Ellie displayed the bracelet, and for an instant Paul was worried lest the woman misinterpret his motives, but Mrs. Terwillen beamed at him with her motherly plump face and said, “That's the nicest thing I have ever seen!” He hastily drank most of the coffee, which was cool enough by now to chug-a-lug, and she replenished the cup. “I just wish you could stay and have Christmas dinner with us, but I'm sure you —”

“I'm free,” he said hastily, almost spilling the cream he was adding to his cup from the tiny pitcher. He forgot his pride and added, “I'd really love to stay.”

He was further rewarded by Ellie's saying, “That's just great.” But as it turned out, her enthusiasm for his remaining had mostly to do with her brother. When Mrs. Terwillen went away to tend the turkey she said, “Maybe you could talk to Orrie man-to-man. He won't listen to me any more.”
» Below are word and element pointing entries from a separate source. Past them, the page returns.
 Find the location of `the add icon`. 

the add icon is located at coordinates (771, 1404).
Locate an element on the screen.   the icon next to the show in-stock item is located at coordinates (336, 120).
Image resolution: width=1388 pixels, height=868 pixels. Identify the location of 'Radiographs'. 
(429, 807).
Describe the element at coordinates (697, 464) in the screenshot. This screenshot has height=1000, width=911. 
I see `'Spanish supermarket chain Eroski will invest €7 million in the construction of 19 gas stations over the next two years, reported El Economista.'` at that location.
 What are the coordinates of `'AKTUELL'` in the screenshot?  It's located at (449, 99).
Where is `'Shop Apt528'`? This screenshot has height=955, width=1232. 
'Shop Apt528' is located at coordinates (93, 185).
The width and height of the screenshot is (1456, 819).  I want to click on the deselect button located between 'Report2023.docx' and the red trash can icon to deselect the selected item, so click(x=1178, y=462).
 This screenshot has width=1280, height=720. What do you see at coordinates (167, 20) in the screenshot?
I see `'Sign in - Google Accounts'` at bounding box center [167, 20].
Paul nobly agreed. “But what should I talk about? He hasn't even come out the last few times I've dropped in.”

“I don't know. What do boys talk about when they're together?”

Paul said, “I've been thinking, there are these doctors that specialize in treating people who are in a depressed state of mind.”

“No.” Ellie shook her head. “I know he would think that would mean he's crazy.”

“But it wouldn't,” said Paul. “My mother's not crazy and she goes to a doctor of that type and she's not exactly even depressed but nervous and drinks and smokes too much.” He was amazed at himself, making these revelations to a high-school girl in a little town upstate.

But Ellie kept her narrow focus on her brother. “He just sleeps all the time. At meals he hardly eats a bite.”

Paul rose and got rid of his cup and saucer, which he had been holding in his lap all the while. “I'll go see him.”

Ellie said, “It's upstairs, third door on the right.” She shook her raised wrist with the chain. “I've got to help Mrs. Terwillen with the meal, so I'll take this off and leave it here.”

Paul was touched by her concern that he might be offended if she was not wearing the bracelet next time he saw her.

He took Orrie's gift from the table where it had been left by Mrs. Terwillen and climbed the stairs.

Orrie was sitting on the edge of his bed, tying his shoes. Paul said, “Ellie told me to come on up.”

Orrie lifted his head. “She's always got ideas about what I should do.”

Paul did not like this, but said only, “She's worried about you.”